Reproduce the material below line for line, without changing any character.
BEGIN Listing
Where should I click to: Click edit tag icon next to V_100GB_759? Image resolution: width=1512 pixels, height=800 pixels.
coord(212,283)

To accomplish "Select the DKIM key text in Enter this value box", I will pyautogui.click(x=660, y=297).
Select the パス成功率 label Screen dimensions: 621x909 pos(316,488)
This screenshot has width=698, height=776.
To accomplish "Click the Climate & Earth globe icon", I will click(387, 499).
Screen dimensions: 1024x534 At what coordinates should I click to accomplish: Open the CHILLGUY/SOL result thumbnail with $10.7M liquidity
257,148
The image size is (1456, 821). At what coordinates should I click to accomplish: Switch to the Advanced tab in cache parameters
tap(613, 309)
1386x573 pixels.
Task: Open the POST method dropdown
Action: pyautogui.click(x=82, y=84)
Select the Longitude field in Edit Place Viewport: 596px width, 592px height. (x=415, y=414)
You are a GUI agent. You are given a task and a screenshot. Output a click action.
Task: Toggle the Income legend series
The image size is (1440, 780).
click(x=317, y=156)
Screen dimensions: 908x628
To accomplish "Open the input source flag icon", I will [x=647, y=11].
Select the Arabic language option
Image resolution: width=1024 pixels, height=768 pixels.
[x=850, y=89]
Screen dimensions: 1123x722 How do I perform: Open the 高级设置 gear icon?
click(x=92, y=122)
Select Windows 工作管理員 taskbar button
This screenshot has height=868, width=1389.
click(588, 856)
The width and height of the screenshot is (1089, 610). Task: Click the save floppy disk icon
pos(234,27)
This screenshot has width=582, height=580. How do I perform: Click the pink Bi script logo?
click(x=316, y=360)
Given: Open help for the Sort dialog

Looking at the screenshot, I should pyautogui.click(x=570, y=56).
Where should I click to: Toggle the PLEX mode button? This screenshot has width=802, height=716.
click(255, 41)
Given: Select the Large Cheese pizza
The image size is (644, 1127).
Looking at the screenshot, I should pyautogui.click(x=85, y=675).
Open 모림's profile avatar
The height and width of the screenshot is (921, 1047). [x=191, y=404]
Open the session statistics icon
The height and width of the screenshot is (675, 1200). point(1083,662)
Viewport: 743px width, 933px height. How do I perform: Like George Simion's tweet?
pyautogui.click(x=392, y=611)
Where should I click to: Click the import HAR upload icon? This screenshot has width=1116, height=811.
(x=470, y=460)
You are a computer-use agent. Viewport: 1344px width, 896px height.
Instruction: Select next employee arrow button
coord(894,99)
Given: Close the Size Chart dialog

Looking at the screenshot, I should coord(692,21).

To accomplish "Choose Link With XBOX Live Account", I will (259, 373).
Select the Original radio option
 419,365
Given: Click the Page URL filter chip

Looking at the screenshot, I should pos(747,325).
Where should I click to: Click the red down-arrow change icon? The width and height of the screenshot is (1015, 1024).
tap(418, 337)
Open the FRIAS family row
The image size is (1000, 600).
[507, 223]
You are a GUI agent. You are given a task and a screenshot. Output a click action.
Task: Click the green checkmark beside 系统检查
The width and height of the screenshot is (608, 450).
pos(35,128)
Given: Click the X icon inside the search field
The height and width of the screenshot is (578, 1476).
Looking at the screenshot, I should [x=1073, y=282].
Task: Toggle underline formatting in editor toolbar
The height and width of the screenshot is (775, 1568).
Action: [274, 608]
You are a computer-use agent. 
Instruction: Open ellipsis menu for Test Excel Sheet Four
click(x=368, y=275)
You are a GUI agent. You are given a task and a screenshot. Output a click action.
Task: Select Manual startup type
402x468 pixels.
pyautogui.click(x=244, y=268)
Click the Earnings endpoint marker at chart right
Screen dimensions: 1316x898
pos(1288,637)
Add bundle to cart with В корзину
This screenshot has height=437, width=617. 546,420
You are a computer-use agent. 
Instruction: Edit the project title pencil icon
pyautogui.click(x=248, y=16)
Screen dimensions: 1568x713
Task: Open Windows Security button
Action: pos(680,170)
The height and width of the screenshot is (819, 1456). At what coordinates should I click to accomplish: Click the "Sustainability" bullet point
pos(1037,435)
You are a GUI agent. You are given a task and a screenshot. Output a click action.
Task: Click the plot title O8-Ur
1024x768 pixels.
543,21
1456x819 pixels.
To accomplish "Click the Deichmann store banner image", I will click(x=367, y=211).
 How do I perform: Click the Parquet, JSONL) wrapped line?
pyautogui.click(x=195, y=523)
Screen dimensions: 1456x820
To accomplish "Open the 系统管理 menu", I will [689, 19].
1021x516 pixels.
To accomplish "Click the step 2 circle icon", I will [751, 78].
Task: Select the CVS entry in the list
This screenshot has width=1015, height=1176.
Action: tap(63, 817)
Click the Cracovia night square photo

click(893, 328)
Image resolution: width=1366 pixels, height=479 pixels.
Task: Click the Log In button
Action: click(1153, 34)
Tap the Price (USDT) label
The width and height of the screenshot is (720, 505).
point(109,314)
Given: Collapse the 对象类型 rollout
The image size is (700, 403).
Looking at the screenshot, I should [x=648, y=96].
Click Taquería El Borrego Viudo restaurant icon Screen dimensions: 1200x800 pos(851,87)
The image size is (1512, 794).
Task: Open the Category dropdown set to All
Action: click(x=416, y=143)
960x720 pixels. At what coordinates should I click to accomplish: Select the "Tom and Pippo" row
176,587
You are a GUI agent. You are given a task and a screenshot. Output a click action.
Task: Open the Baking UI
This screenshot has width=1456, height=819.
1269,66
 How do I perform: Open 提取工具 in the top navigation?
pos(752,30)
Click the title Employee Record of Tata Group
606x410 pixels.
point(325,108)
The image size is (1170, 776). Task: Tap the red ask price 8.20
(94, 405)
END Listing
:: Exercise response ::
Where should I click to: Click edit tag icon next to V_100GB_759? Image resolution: width=1512 pixels, height=800 pixels.
coord(212,283)

To accomplish "Select the DKIM key text in Enter this value box", I will pyautogui.click(x=660, y=297).
Select the パス成功率 label Screen dimensions: 621x909 pos(316,488)
This screenshot has width=698, height=776.
To accomplish "Click the Climate & Earth globe icon", I will click(387, 499).
Screen dimensions: 1024x534 At what coordinates should I click to accomplish: Open the CHILLGUY/SOL result thumbnail with $10.7M liquidity
257,148
The image size is (1456, 821). At what coordinates should I click to accomplish: Switch to the Advanced tab in cache parameters
tap(613, 309)
1386x573 pixels.
Task: Open the POST method dropdown
Action: pyautogui.click(x=82, y=84)
Select the Longitude field in Edit Place Viewport: 596px width, 592px height. (x=415, y=414)
You are a GUI agent. You are given a task and a screenshot. Output a click action.
Task: Toggle the Income legend series
The image size is (1440, 780).
click(x=317, y=156)
Screen dimensions: 908x628
To accomplish "Open the input source flag icon", I will [x=647, y=11].
Select the Arabic language option
Image resolution: width=1024 pixels, height=768 pixels.
[x=850, y=89]
Screen dimensions: 1123x722 How do I perform: Open the 高级设置 gear icon?
click(x=92, y=122)
Select Windows 工作管理員 taskbar button
This screenshot has height=868, width=1389.
click(588, 856)
The width and height of the screenshot is (1089, 610). Task: Click the save floppy disk icon
pos(234,27)
This screenshot has width=582, height=580. How do I perform: Click the pink Bi script logo?
click(x=316, y=360)
Given: Open help for the Sort dialog

Looking at the screenshot, I should pyautogui.click(x=570, y=56).
Where should I click to: Toggle the PLEX mode button? This screenshot has width=802, height=716.
click(255, 41)
Given: Select the Large Cheese pizza
The image size is (644, 1127).
Looking at the screenshot, I should pyautogui.click(x=85, y=675).
Open 모림's profile avatar
The height and width of the screenshot is (921, 1047). [x=191, y=404]
Open the session statistics icon
The height and width of the screenshot is (675, 1200). point(1083,662)
Viewport: 743px width, 933px height. How do I perform: Like George Simion's tweet?
pyautogui.click(x=392, y=611)
Where should I click to: Click the import HAR upload icon? This screenshot has width=1116, height=811.
(x=470, y=460)
You are a computer-use agent. Viewport: 1344px width, 896px height.
Instruction: Select next employee arrow button
coord(894,99)
Given: Close the Size Chart dialog

Looking at the screenshot, I should coord(692,21).

To accomplish "Choose Link With XBOX Live Account", I will (259, 373).
Select the Original radio option
 419,365
Given: Click the Page URL filter chip

Looking at the screenshot, I should pos(747,325).
Where should I click to: Click the red down-arrow change icon? The width and height of the screenshot is (1015, 1024).
tap(418, 337)
Open the FRIAS family row
The image size is (1000, 600).
[507, 223]
You are a GUI agent. You are given a task and a screenshot. Output a click action.
Task: Click the green checkmark beside 系统检查
The width and height of the screenshot is (608, 450).
pos(35,128)
Given: Click the X icon inside the search field
The height and width of the screenshot is (578, 1476).
Looking at the screenshot, I should [x=1073, y=282].
Task: Toggle underline formatting in editor toolbar
The height and width of the screenshot is (775, 1568).
Action: [274, 608]
You are a computer-use agent. 
Instruction: Open ellipsis menu for Test Excel Sheet Four
click(x=368, y=275)
You are a GUI agent. You are given a task and a screenshot. Output a click action.
Task: Select Manual startup type
402x468 pixels.
pyautogui.click(x=244, y=268)
Click the Earnings endpoint marker at chart right
Screen dimensions: 1316x898
pos(1288,637)
Add bundle to cart with В корзину
This screenshot has height=437, width=617. 546,420
You are a computer-use agent. 
Instruction: Edit the project title pencil icon
pyautogui.click(x=248, y=16)
Screen dimensions: 1568x713
Task: Open Windows Security button
Action: pos(680,170)
The height and width of the screenshot is (819, 1456). At what coordinates should I click to accomplish: Click the "Sustainability" bullet point
pos(1037,435)
You are a GUI agent. You are given a task and a screenshot. Output a click action.
Task: Click the plot title O8-Ur
1024x768 pixels.
543,21
1456x819 pixels.
To accomplish "Click the Deichmann store banner image", I will click(x=367, y=211).
 How do I perform: Click the Parquet, JSONL) wrapped line?
pyautogui.click(x=195, y=523)
Screen dimensions: 1456x820
To accomplish "Open the 系统管理 menu", I will [689, 19].
1021x516 pixels.
To accomplish "Click the step 2 circle icon", I will [751, 78].
Task: Select the CVS entry in the list
This screenshot has width=1015, height=1176.
Action: tap(63, 817)
Click the Cracovia night square photo

click(893, 328)
Image resolution: width=1366 pixels, height=479 pixels.
Task: Click the Log In button
Action: click(1153, 34)
Tap the Price (USDT) label
The width and height of the screenshot is (720, 505).
point(109,314)
Given: Collapse the 对象类型 rollout
The image size is (700, 403).
Looking at the screenshot, I should [x=648, y=96].
Click Taquería El Borrego Viudo restaurant icon Screen dimensions: 1200x800 pos(851,87)
The image size is (1512, 794).
Task: Open the Category dropdown set to All
Action: click(x=416, y=143)
960x720 pixels. At what coordinates should I click to accomplish: Select the "Tom and Pippo" row
176,587
You are a GUI agent. You are given a task and a screenshot. Output a click action.
Task: Open the Baking UI
This screenshot has width=1456, height=819.
1269,66
 How do I perform: Open 提取工具 in the top navigation?
pos(752,30)
Click the title Employee Record of Tata Group
606x410 pixels.
point(325,108)
The image size is (1170, 776). Task: Tap the red ask price 8.20
(94, 405)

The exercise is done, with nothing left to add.